In recent years, however, DreamWorks has shown signs of becoming something more than just the house that Shrek built, most notably through the success of Kung Fu Panda, which some critics liked even more than WALL-E. The tie-in friendly 3-D spectacle Monsters vs. Aliens didn’t settle on quite as lofty a critical perch, but it still enjoyed some of the studio’s best reviews, and it’s easy to see why: with thrilling state-of-the-art animation, a voice cast that included Reese Witherspoon, Seth Rogen, Rainn Wilson, Will Arnett, Stephen Colbert, and Paul Rudd, and a very funny script that just so happens to be 99% free of doody humor, it’s one of those rare “fun for the whole family” movies that actually ends up living up to its billing.
The story follows the travails of poor Susan Murphy (Witherspoon), a bride-to-be who is transformed into a giantess after being hit by a meteor on her wedding day. Spurned by her horrified fiance (Rudd) and captured by the government, Susan is locked in a high-security prison where the government has been secretly stashing other “monsters” like the man/roach hybrid Dr. Cockroach (Hugh Laurie), a preening fish/ape named the Missing Link (Arnett), a gelatinous blob named, well, B.O.B. (Rogen), and an enormous larva dubbed Insectosaurus. She’s told she’ll never be able to leave, and her family will never know where she’s been taken — but when a diabolical alien named Gallaxhar (Wilson) sends a huge robotic probe to Earth in search of Susan (long story), the government springs its prisoners in exchange for their help fighting the intergalactic invaders.
It’s the kind of movie that’s made for 10-year-old boys, in other words — and the one I watched Monsters vs. Aliens with seemed to appreciate the consideration, chuckling at all the right parts and remaining in the film’s jelly-coated grasp until the closing credits rolled.

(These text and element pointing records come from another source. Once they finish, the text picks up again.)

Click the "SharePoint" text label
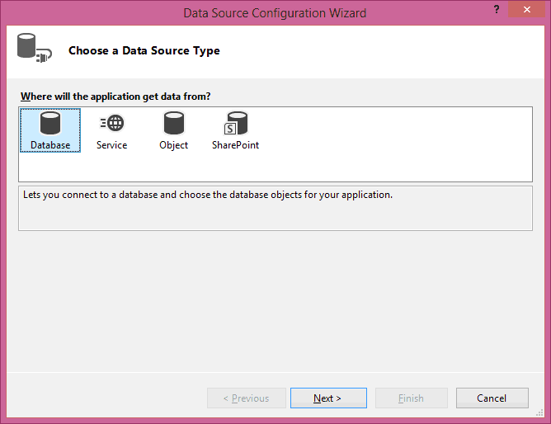 click(236, 145)
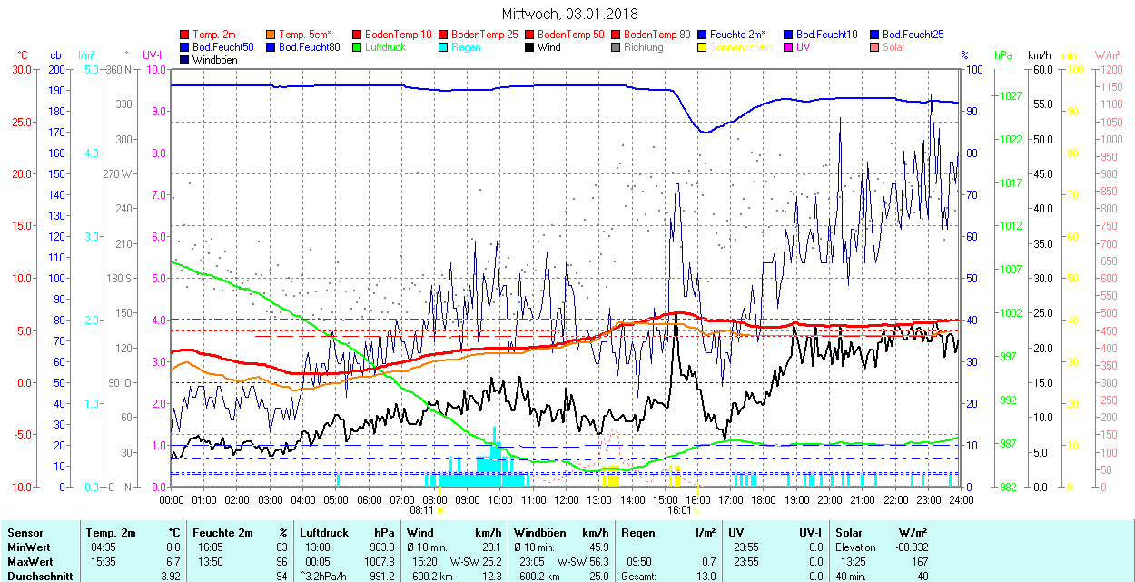Viewport: 1135px width, 582px height.
Task: Click the chart title Mittwoch, 03.01.2018
Action: (x=569, y=15)
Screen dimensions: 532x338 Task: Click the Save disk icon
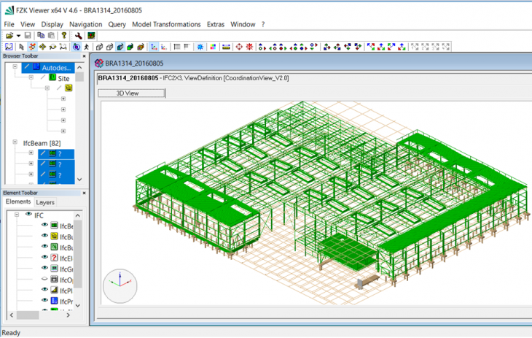pos(28,36)
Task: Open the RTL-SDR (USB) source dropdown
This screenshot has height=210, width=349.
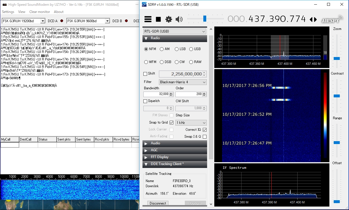Action: [x=175, y=31]
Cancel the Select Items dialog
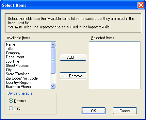146x120 pixels. [125, 111]
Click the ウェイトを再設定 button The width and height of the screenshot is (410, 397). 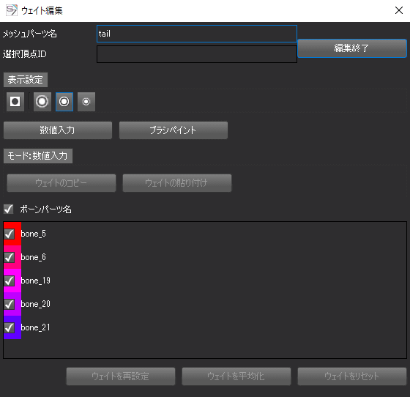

He didn’t quote any lines from the movie later, nor did he bring it up in conversation later on, both of which are seriously atypical for this particular 10-year-old boy, but it makes sense: Monsters vs. Aliens is equal parts pleasant and inconsequential, the perfect movie to use as an excuse to switch off your brain and giggle for 90 minutes, then forget about. As such, it’s probably not the kind of movie you’ll rush to add to your library, which might be why DreamWorks has gone out of its way to pack the home version with extras — for the price of an ordinary DVD, you get the movie and all its bonus content, four pairs of 3-D glasses, and a bonus disc containing the short feature B.O.B.’s Big Break (also in 3-D). Not a bad bargain for a movie whose budget was so enormous that not even a $380 million worldwide gross was enough to guarantee a sequel.
Don’t look to it for any kind of real message beyond your standard “accept yourself even if you’re blown up to enormous size by space radiation,” but for a little harmless (and visually spectacular) fun, Monsters vs. Aliens does the trick — and it’s hard to beat this price. With gift-giving season right around the corner, this is a title well worth keeping an eye on.